Ms. Patty is particularly in need of well-populated verbal houses, not only because she lives in a remote home in the country but also because she has been forced to confront her own mortality. She describes, in frank, uncomplaining terms, her diagnosis with an aggressive form of breast cancer late in her career. She was given only a few years to live and turned to Zen Buddhism to learn to see illness “not as a battle but as an opportunity to free myself.” Studying Latin is, for Ms. Patty, likewise a form of meditation, a slow, laborious, impossible task that offers a mental space to inhabit while she learns to see the world as it is.

Ms. Patty tells the story of a Zen teacher who told her that one can never change the future; one can only change the past. Ms. Patty was prompted to begin her study of Latin by the memory of her mother, who died prematurely at 66 after 10 years of heavy drinking and depression. Ms. Patty is anxious not to turn into her mother — not to find herself so bored and aimless in early retirement as to sink into self-destruction. But she realizes that learning Latin is also a way to honor her mother and to become the person that her mother wanted to be. Her mother’s proudest achievement was a Latin prize at her Catholic high school; she was eventually worn down by years of being sidelined, a clever, lively person with no outlet for her intellectual and physical energies. The study of Latin texts — written by and for elite men, in a society with few opportunities for women to find rooms of their own — allows Ms.
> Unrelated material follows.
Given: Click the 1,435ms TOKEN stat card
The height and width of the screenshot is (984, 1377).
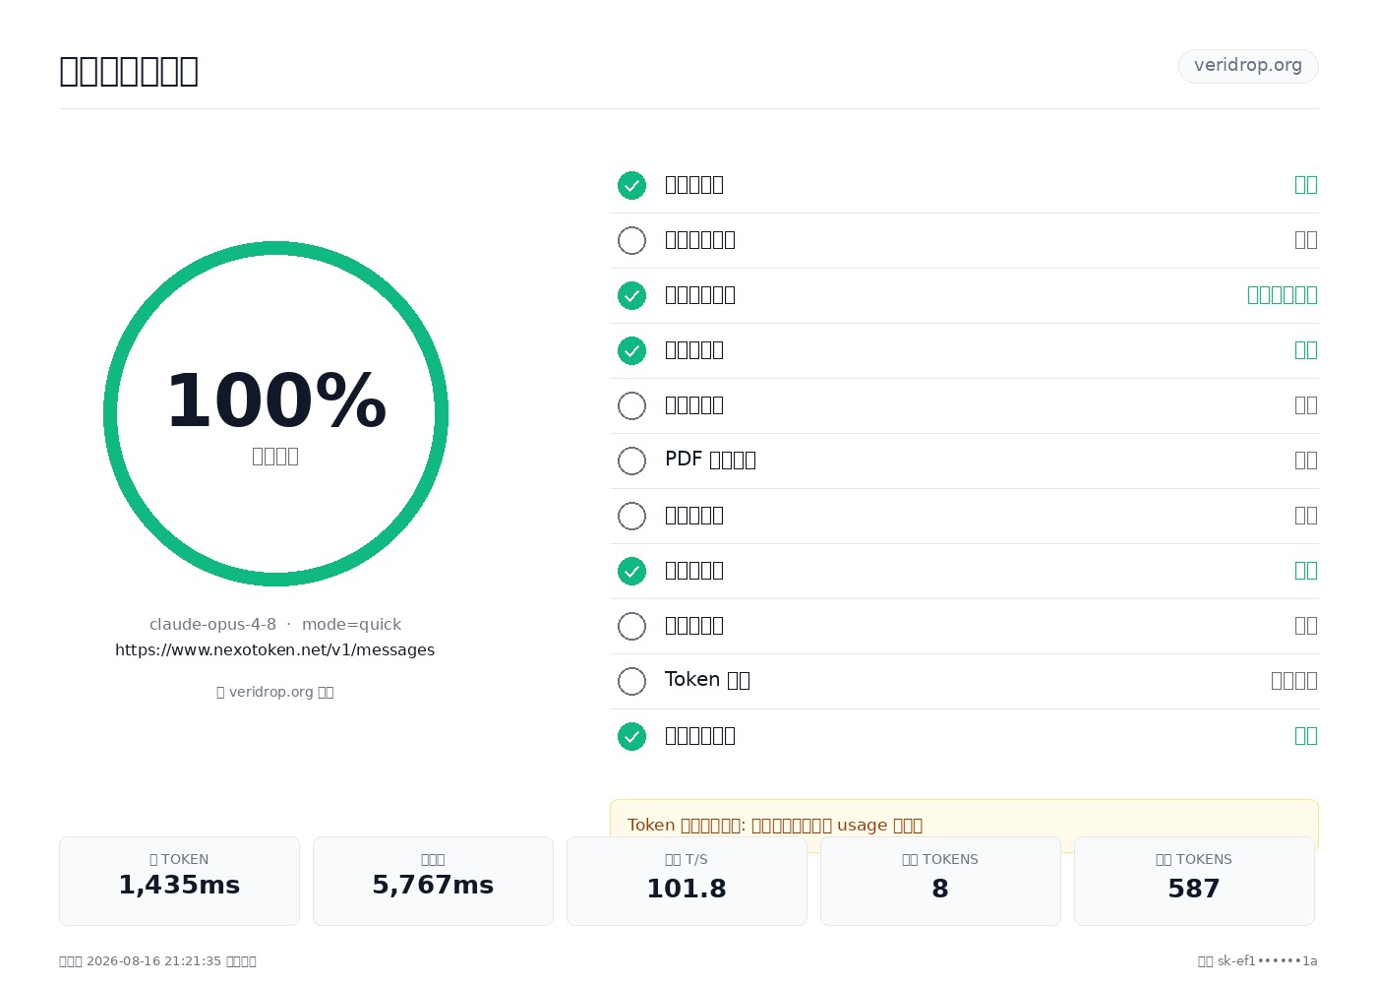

Patty to see with stark clarity the ways that her mother’s life was curtailed and frustrated by her social position. The tear-jerking ending of the book has Ms. Patty imagining that she can fill her mother’s emptiness with the words she writes and the words she learns. She wears her mother’s prize medal for Latin around her own neck, as a kind of portable caret. Learning a dead language has allowed Ms. Patty to change the meaning of her dead mother’s life.

Ms. Wilson, a professor of classics at the University of Pennsylvania, is the author of “The Greatest Empire: A Life of Seneca.”